Example 24: Iron rods sent by proper vessel rusted slightly but rust did not affect merchantable quality and deterioration was not necessarily incidental to transmission; buyer was held bound to accept.
(xiii) Buyer’s right to examine the goods (Section 41)
- When goods are delivered, and the buyer has not previously examined them, the buyer is entitled to a reasonable opportunity to examine them before acceptance. Seller must allow a reasonable time for inspection unless otherwise agreed.
Rule related to acceptance of delivery of goods (Section 42)
- The buyer informs the seller of the acceptance of the goods.
- The buyer acts in a way that is inconsistent with the seller’s ownership of the goods.
- The buyer retains the goods after a reasonable time without notifying the seller of rejection.
Buyer not bound to return rejected goods (Section 43)
- Unless otherwise agreed, if the buyer refuses delivery, he is not obliged to return the goods; it suffices to inform the seller of the refusal.
Liability of buyer for neglecting or refusing delivery (Section 44)

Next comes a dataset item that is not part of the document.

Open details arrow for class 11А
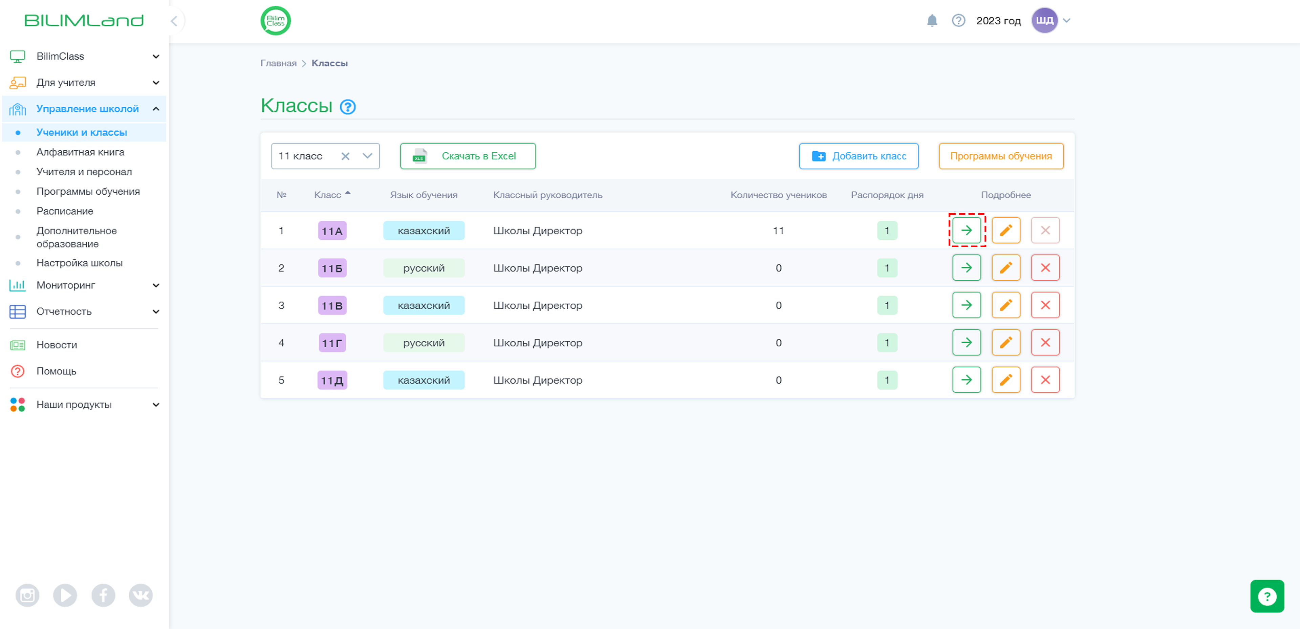click(966, 230)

- If the seller is ready and willing to deliver and the buyer neglects or refuses to take delivery within a reasonable time, the buyer is liable for any loss caused by such neglect or refusal and for reasonable custody costs.
- Section 44 does not affect the seller’s other rights if the buyer’s conduct amounts to repudiation of the contract.

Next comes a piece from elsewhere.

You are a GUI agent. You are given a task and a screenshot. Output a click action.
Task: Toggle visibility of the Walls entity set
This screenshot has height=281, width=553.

Mr. G sold some goods to Mr. H for a certain price by issue of an invoice, but payment in respect of the same was not received on that day. The goods were packed and lying in the godown of Mr. G. The goods were inspected by H’s agent and were found to be in order. Later on, the dues of the goods were settled in cash. Just after receiving cash, Mr. G asked Mr. H that goods should be taken away from his godown to enable him to store other goods purchased by him. After one day, since Mr. H did not take delivery of the goods, Mr. G kept the goods out of the godown in an open space. Due to rain, some goods were damaged.
Referring to the provisions of the Sale of Goods Act, 1930, analyse the above situation and decide who will be held responsible for the above damage. Will your answer be different if the dues were not settled in cash and are still pending? (MTP June 24 Series 2) (RTP Sept 25)
Ans: –
According to section 44 of the Sale of Goods Act, 1930, when the seller is ready and willing to deliver the goods and requests the buyer to take delivery, and the buyer does not within a reasonable time after such request take delivery of the goods, he is liable to the seller for any loss occasioned by his neglect or refusal to take delivery and also for a reasonable charge for the care and custody of the goods.
Risk of loss of goods prima facie follows the passing of property in goods. Goods remain at the seller’s risk unless the property there in is transferred to the buyer, but after transfer of property therein to the buyer, the goods are at the buyer’s risk whether delivery has been made or not.
In the given case, since Mr. G has already intimated Mr. H, that he wanted to store some other goods and thus Mr. H should take the delivery of goods kept in the godown of Mr. G, the loss of goods damaged should be borne by Mr. H.
If the price of the goods would not have settled in cash and some amount would have been pending then Mr. G will be treated as an unpaid seller and he can enforce the following rights against the goods as well as against the buyer personally:
(a) Where under a contract of sale, the property in the goods has passed to the buyer and the buyer wrongfully neglects or refuses to pay for the goods according to the terms of the contract, the seller may sue him for the price of the goods. [Section 55(1) of the Sales of Goods
Act, 1930]
(b) Where under a contract of sale the price is payable on a day certain irrespective of delivery and the buyer wrongfully neglects or refuses to pay such price, the seller may sue him for the price although the property in the goods has not passed and the goods have not been appropriated to the contract. [Section 55(2) of the Sales of Goods Act, 1930].